“We are going to go into our very large United States oil companies – the largest anywhere in the world – spend billions of dollars, fix the badly broken infrastructure, the oil infrastructure,” the president told reporters at a press conference on Saturday after the shocking capture of Venezuelan President Nicolas Maduro and his wife.
But experts caution that a number of realities – including international oil prices and long-term questions of stability at home – could make this oil revolution more difficult to execute than Trump thinks.
“The gap between what’s actually going on in the Trump administration and the oil world, and what American companies want,” says Lorne Stockman, an analyst at Oil Change International, a clean energy and fossil fuel research and advocacy organization.
Venezuela is home to one of the world’s largest oil reserves. But oil production there has declined since President Hugo Chávez nationalized much of the industry in the mid-1990s. The country was producing just 1.3 million barrels of oil per day in 2018, down from a high of more than 3 million barrels per day in the late 1990s. (The US, the world’s top producer of crude, is expected to produce an average of 21.7 million barrels per day in 2023.) Meanwhile, sanctions imposed on Venezuela during the first Trump administration have reduced production even further.

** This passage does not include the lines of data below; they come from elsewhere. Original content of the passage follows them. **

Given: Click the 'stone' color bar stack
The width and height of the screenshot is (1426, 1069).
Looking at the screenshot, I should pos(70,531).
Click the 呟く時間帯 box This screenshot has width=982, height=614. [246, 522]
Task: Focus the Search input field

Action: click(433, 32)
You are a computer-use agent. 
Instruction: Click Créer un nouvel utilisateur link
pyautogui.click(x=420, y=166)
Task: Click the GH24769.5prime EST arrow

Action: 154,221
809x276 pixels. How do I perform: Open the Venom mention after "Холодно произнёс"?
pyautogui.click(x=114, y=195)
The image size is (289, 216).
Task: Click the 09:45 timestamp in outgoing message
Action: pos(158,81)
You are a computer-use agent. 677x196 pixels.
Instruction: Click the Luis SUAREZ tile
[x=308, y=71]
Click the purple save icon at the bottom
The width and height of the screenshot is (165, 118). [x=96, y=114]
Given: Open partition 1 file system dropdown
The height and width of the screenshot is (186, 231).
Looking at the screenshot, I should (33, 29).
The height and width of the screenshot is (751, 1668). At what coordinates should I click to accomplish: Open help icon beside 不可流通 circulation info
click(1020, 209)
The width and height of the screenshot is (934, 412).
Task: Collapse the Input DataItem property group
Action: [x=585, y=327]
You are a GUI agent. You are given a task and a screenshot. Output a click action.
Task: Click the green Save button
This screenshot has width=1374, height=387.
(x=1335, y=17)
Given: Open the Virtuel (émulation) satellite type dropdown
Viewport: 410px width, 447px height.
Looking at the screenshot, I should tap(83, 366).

Trump has repeatedly said that freeing up all the oil and increasing production would be a boon for the oil and gas industry — and he expects American oil companies to take the lead. This way of thinking – a natural offshoot of his “drill, baby, drill” philosophy – is typical of the president. One of Trump’s main criticisms of the Iraq War, which he first voiced several years before running for president, was that the US did not “take oil” from the region to “reimburse itself” for the war.
The president views energy geopolitics “almost the same way the world is boarded by the Inhabitants of Catan — you kidnap the president of Venezuela and, in effect, you now control all the oil,” says Canadian oil market researcher Rory Johnston. “I think he legitimately, to a degree, believes that. It’s not true, but I think it’s an important framework for how he’s justifying and building momentum for his policy.”